** START OF Data extract **
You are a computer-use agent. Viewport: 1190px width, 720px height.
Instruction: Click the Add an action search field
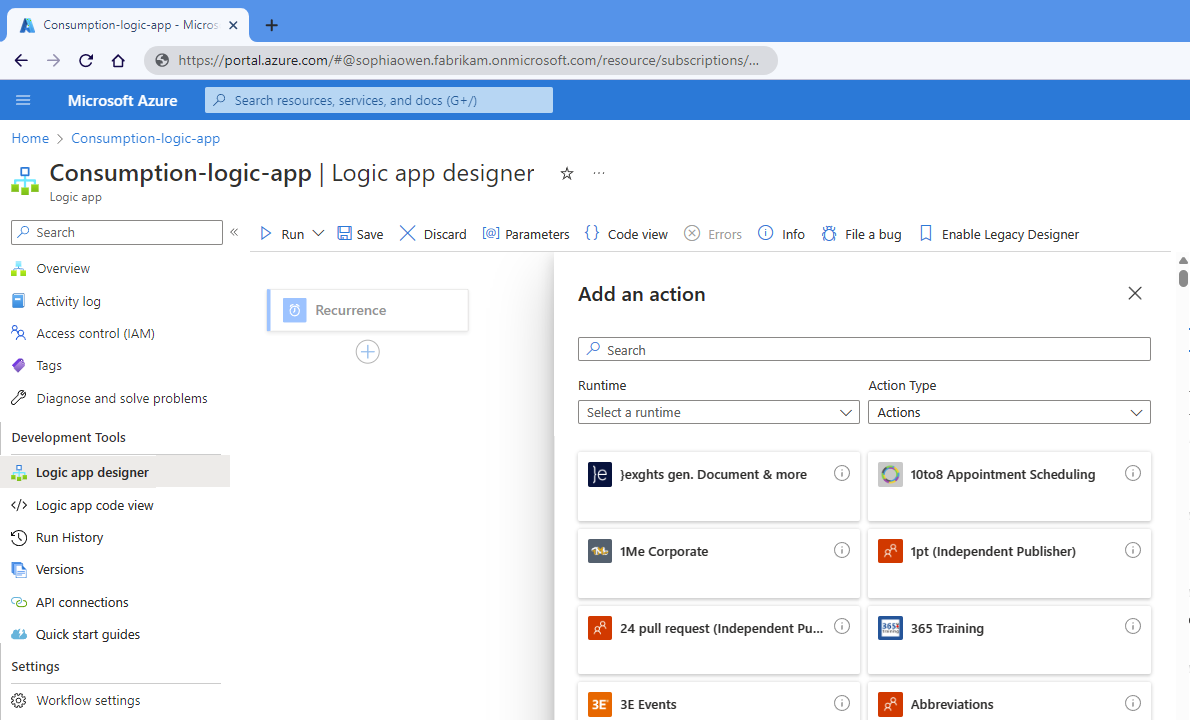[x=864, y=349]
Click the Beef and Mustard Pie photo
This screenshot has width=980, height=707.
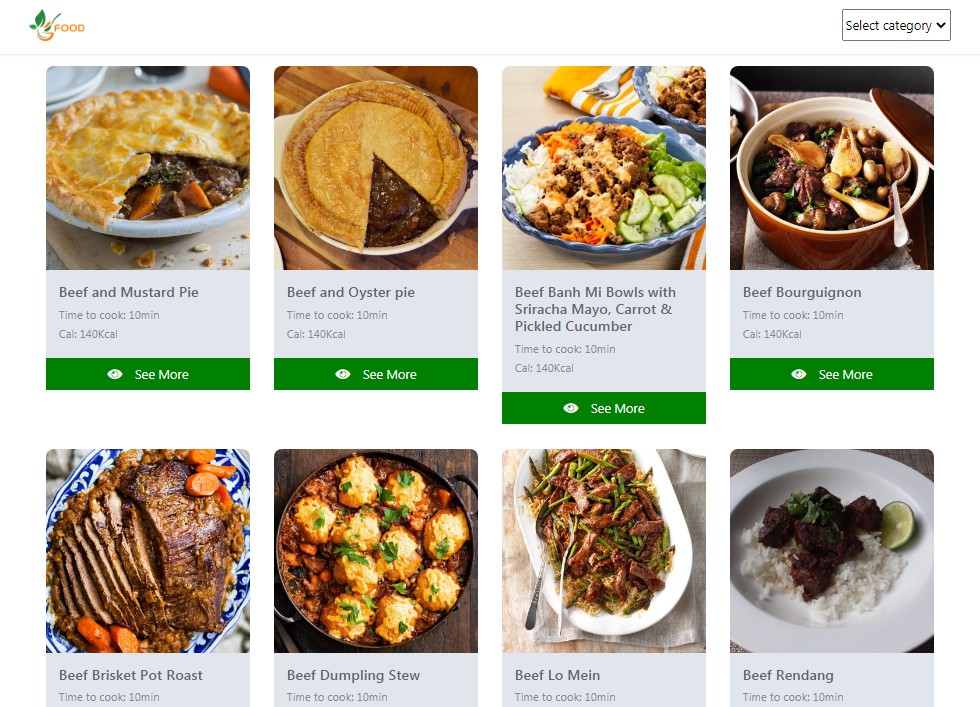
** END OF Data extract **
§ **The task**
Rewrite all of the data above, replacing every "Click" with "Select" and leaving everything else unchanged. Leave the pictures out of your answer.

§ **Answer in full**
You are a computer-use agent. Viewport: 1190px width, 720px height.
Instruction: Select the Add an action search field
[x=864, y=349]
Select the Beef and Mustard Pie photo
This screenshot has width=980, height=707.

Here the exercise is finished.